### [WHAT TO WORK ON]
Supply the number of lines in the data below that hold "agent", and let that number be the whole answer.

### [TASK INPUT]

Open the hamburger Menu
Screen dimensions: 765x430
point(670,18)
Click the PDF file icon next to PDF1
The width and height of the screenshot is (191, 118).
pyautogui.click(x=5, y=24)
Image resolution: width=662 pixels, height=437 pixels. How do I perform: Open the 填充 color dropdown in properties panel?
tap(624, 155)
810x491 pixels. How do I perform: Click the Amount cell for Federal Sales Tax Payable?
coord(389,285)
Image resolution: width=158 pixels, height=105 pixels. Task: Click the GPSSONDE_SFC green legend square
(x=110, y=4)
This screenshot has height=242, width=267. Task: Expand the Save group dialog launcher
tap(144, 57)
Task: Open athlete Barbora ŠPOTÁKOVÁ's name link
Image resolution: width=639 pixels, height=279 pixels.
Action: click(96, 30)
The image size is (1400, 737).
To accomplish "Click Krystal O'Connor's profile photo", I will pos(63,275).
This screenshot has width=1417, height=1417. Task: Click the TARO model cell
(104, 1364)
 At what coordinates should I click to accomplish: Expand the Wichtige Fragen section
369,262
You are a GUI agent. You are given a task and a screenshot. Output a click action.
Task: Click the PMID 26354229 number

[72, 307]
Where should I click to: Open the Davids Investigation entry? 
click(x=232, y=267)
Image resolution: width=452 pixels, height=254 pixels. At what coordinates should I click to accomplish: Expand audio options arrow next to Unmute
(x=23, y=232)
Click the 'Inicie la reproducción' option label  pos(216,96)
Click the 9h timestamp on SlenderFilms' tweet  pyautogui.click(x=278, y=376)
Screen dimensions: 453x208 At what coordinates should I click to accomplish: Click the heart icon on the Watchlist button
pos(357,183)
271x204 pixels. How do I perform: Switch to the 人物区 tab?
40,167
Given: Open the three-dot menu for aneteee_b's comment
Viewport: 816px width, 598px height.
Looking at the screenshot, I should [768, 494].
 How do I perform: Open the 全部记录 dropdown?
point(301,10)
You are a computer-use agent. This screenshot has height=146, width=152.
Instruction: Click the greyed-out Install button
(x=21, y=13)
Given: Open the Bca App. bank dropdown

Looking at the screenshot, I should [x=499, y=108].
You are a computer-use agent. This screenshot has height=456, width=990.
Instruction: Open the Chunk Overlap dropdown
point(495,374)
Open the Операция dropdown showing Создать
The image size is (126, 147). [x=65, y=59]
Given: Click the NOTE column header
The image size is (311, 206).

### [SOLUTION]
3